At the body shop a mist of paint engrains the air and coats our lungs with luxury colors. We could live here in a fossil state too thick for the world to penetrate. By engorging on rusted sheet metal, we could toughen ourselves tougher than legal documents. Wrecked cars slump in the yard. Their sculptural demise ennobles them. The deaths they’ve enclosed anoint them with an aura of vengeance. The two body men are deep in their seventies. Warping metal to flatter the aerodynamics of the contemporary mind has kept them young and nimble. They vault over the roofs and hoods of cars without scraping the paint. They caress fenders and doors to smooth them into submission. We watch with envy boiling over. If only we possessed such a sense of touch. If only our colors meshed the way their touch-ups do. What would it cost to enhance ourselves with factory-approved replacement organs? What would it cost to streamline ourselves to speed through the rest of our days screaming with flame and blue exhaust? Dents and dings, scrapes and crumples. The body men look turgid as old-fashioned novelists, but they approach their work with style too daring for Vogue and a tenderness that’s nothing but mercy.
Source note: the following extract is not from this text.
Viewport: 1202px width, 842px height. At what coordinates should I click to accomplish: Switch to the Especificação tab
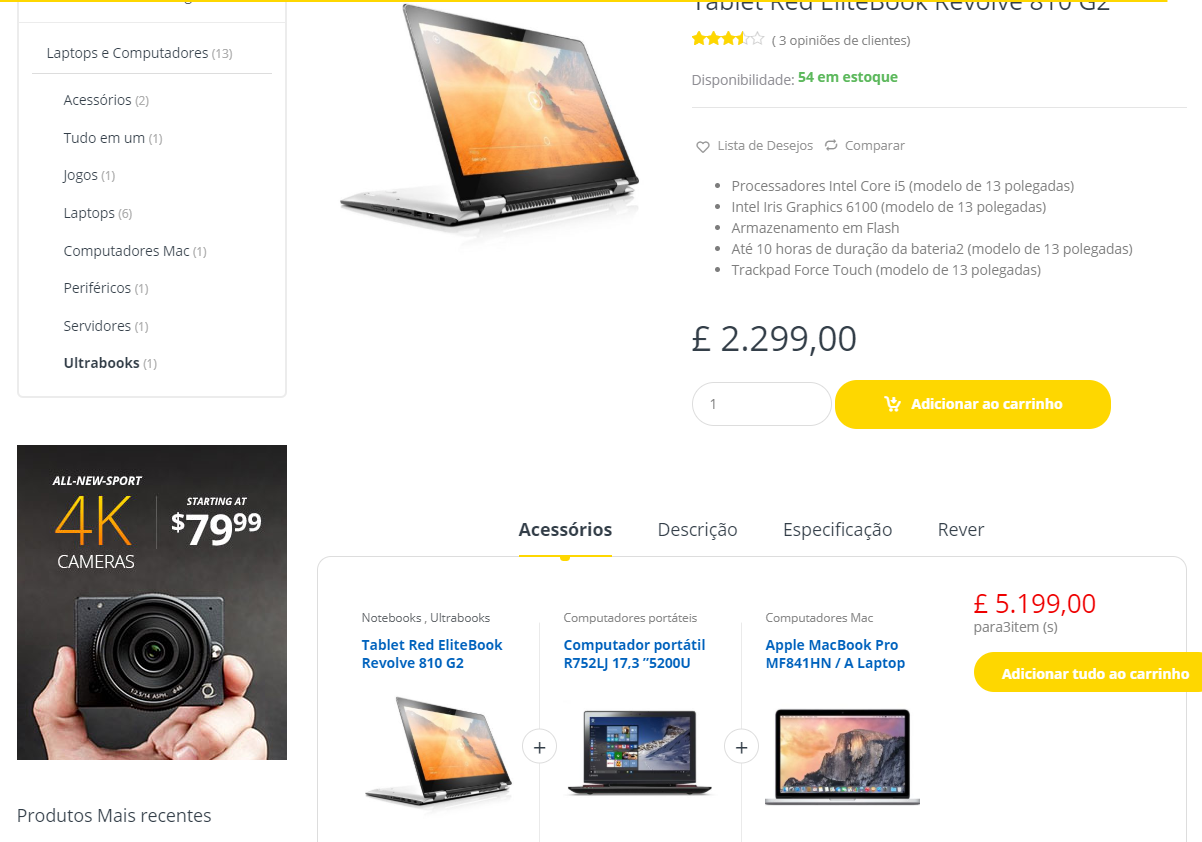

If we lie at their feet they might stoop to embrace us, and then all four of us would join a choir that would ascend, singing, into some trademarked shade of blue.

Bell’s Theorem

Football on the radio, Harvard at Princeton. So much expensive brain muck smeared on the field. I root for this side or that. I cheer and spill tea in my lap. Maybe if I could see the linemen clashing, concussing those privileged cells, I’d pity their deeply upholstered parents for begetting such oafs, but I appreciate hearing about their meat-eating energy. Such tender lives, cupped in the hands of benevolent gods no one beyond the Ivy League worships. Princeton has pinned Harvard against its own goal line on the opening drive. Looking deep, throwing short. Interception. The moon intercepts the sun. The resulting eclipse, although concealed by rain clouds, sickens the crowd. Or elates it. Princeton at the Harvard forty-six. How clever—I can see through the radio, see the crowd murmur in damp gray tones. Sparks clatter as I slip through the circuits. I could stretch a little and touch the ball, but I don’t want to interfere. The rain sizzles in the solid-state universe that quantum mechanics postulated but left unproven. What of Bell’s Theorem? Every player on the field understands it better than I do. That’s why I perceive their helmets not as objects but particles, photons linked by mutual sympathy and riding indeterminate waves down to the Princeton eight. No wonder that when I shook Niels Bohr’s hand in the last year of his life he squeezed so hard I cried aloud, while somewhere in a parallel universe another hand responded with ironic applause. Meanwhile Harvard has scored. Eighty yard drive. The radio shivers with excitement. The rain above Princeton Stadium quickens into a stew of basic algebra simple enough to convince me that the massed particles we call football teams move both randomly and with purpose, although Bell’s theorem rejects local hidden variables and denies athletes superluminal speed.